In a traditional neural network, knowledge is smeared across millions of weights. Learning task B overwrites the weights tuned for task A — catastrophic forgetting.
In Rich Learning, each task's knowledge lives in its own region of the graph. Task B adds new nodes and edges; task A's nodes remain untouched.

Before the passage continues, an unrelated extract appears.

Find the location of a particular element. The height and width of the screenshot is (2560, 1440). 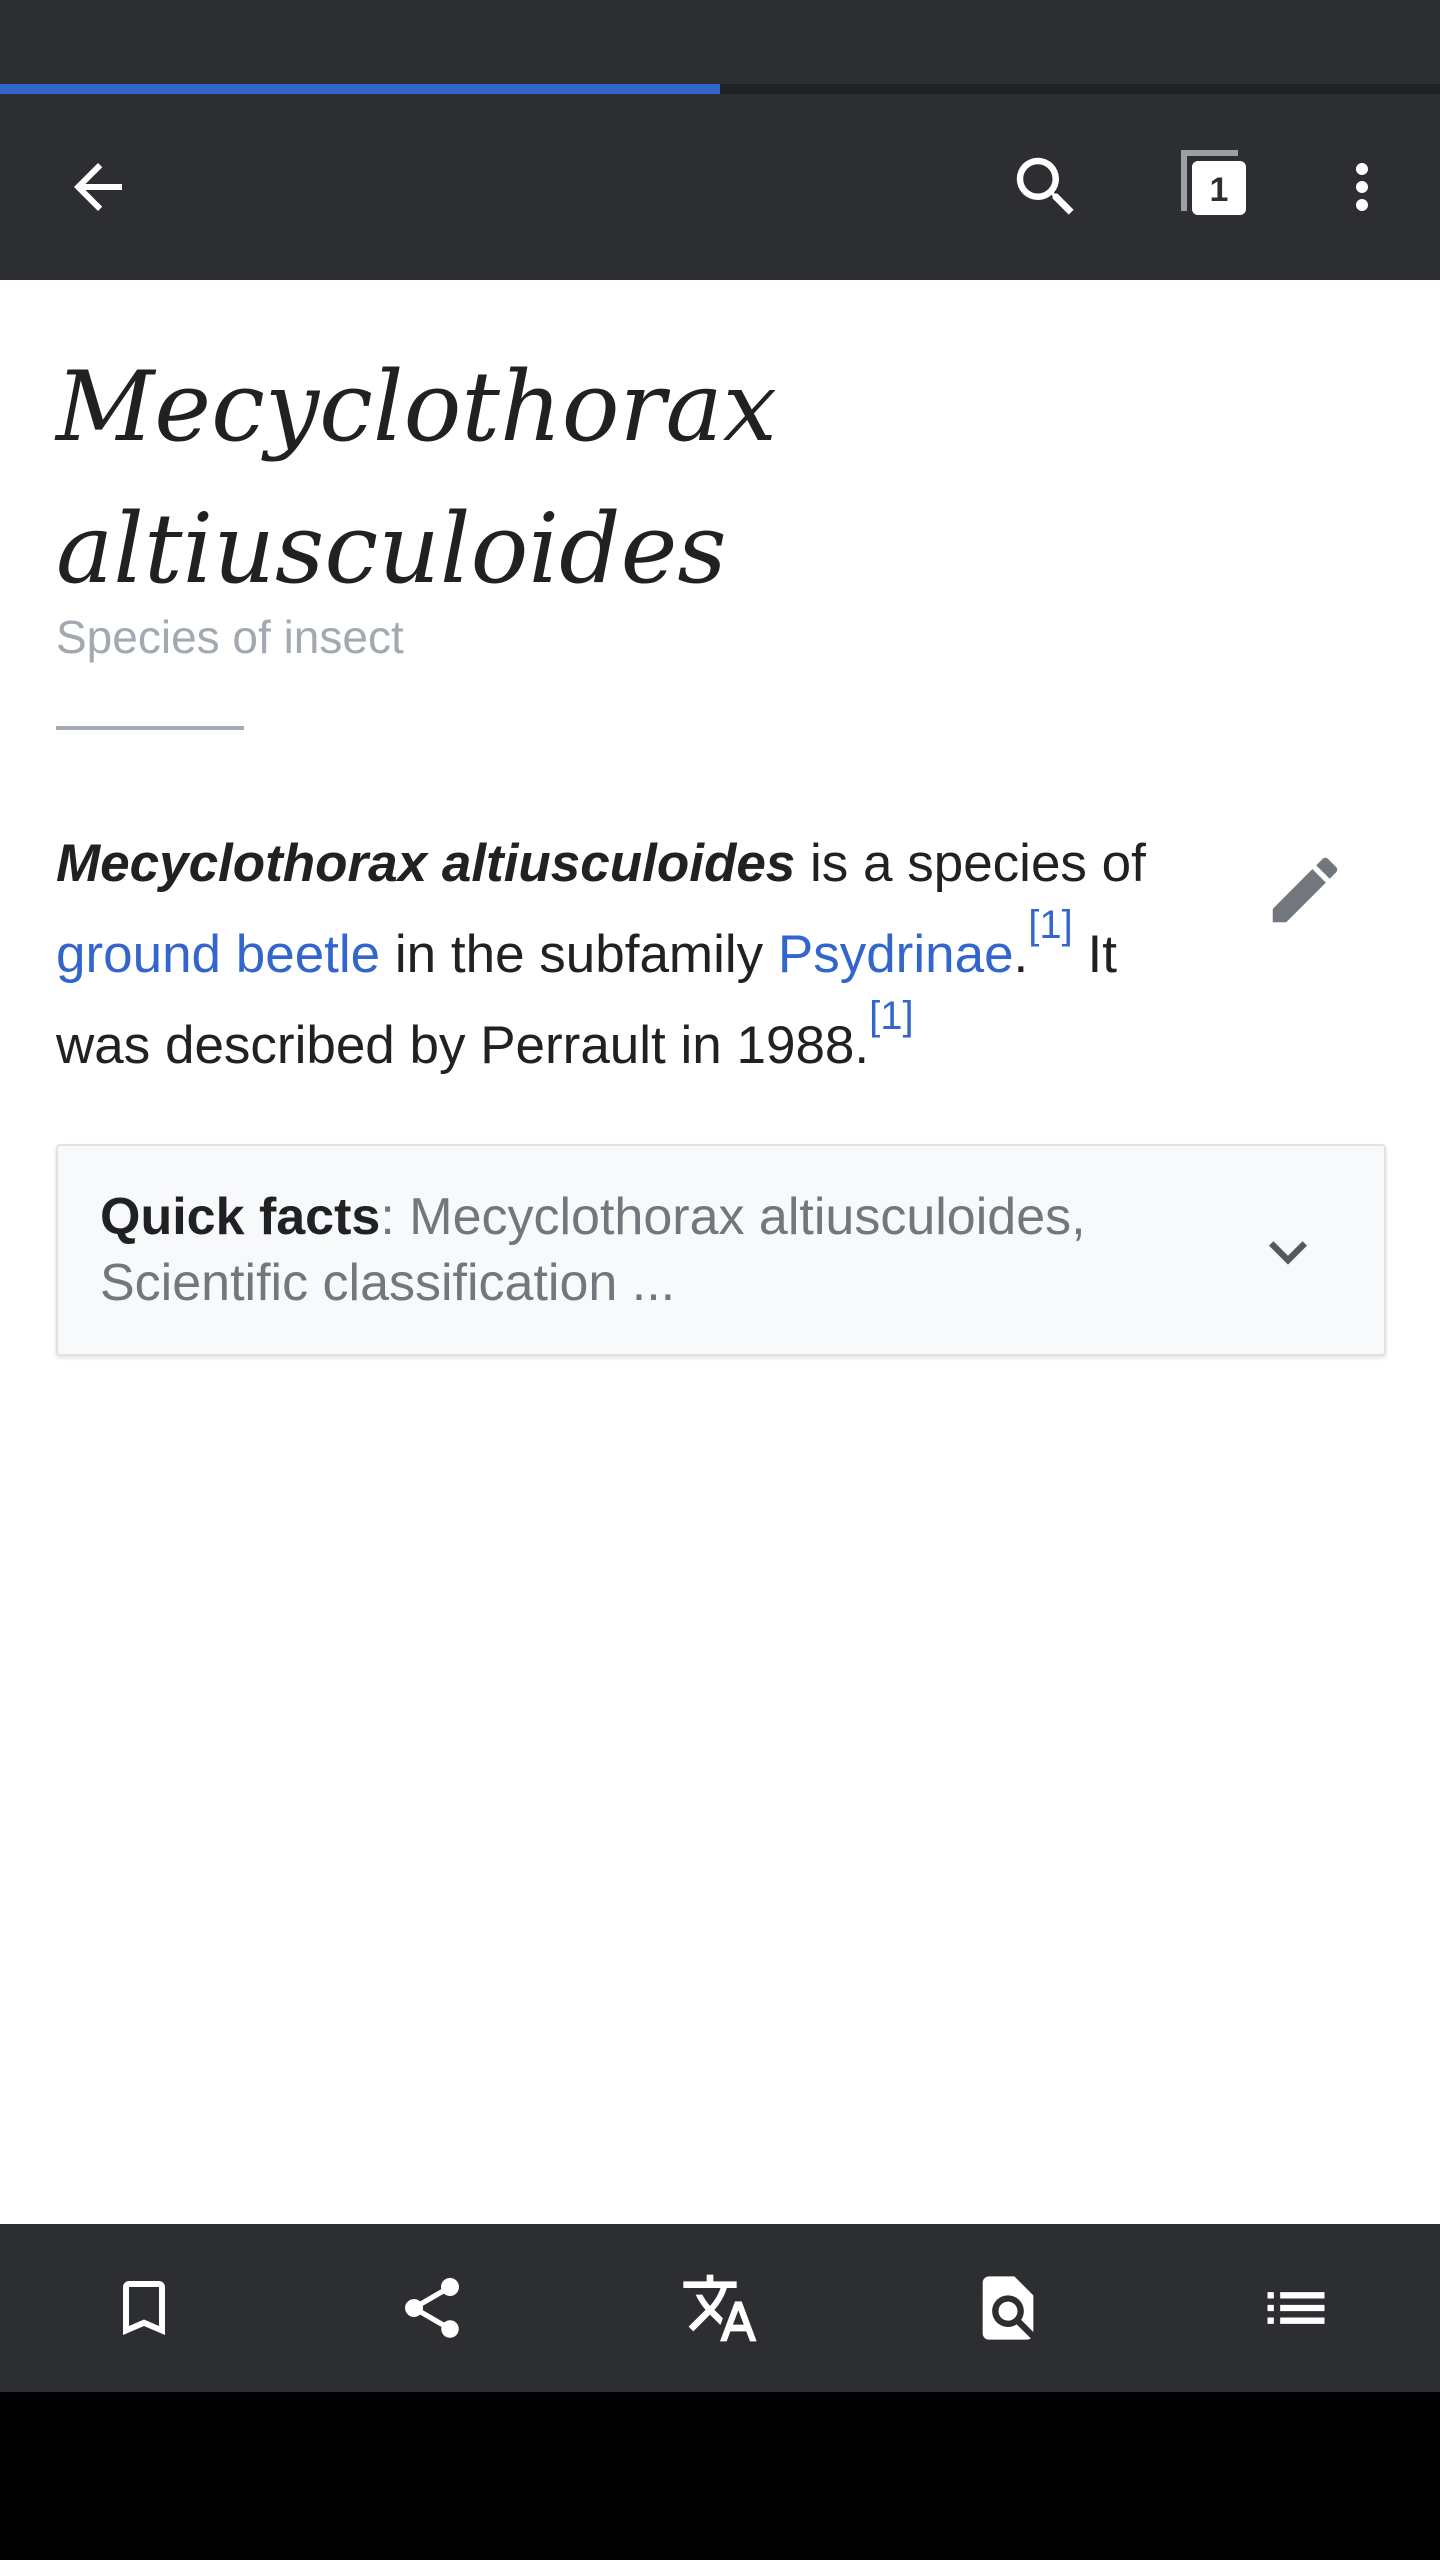

reference-2: [1] is located at coordinates (891, 1016).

Cluster assignment and frontier scoring adapt to the full graph, enabling automatic knowledge transfer without interference.
Exploration Strategies
Exploration behaviour is fully configurable through four strategy interfaces:
- IFrontierScorer — Ranks frontier landmarks by novelty, visit count, and connectivity
- INoveltyGate — Decides if an observation is novel enough to create a new landmark (distance threshold)
- IPrioritySampler — Computes replay priority from TD-error, transition count, and staleness
- ILoopEscapeStrategy — Chooses an escape target when a trajectory cycle is detected
Default implementations are provided, but you can inject custom strategies for domain-specific exploration.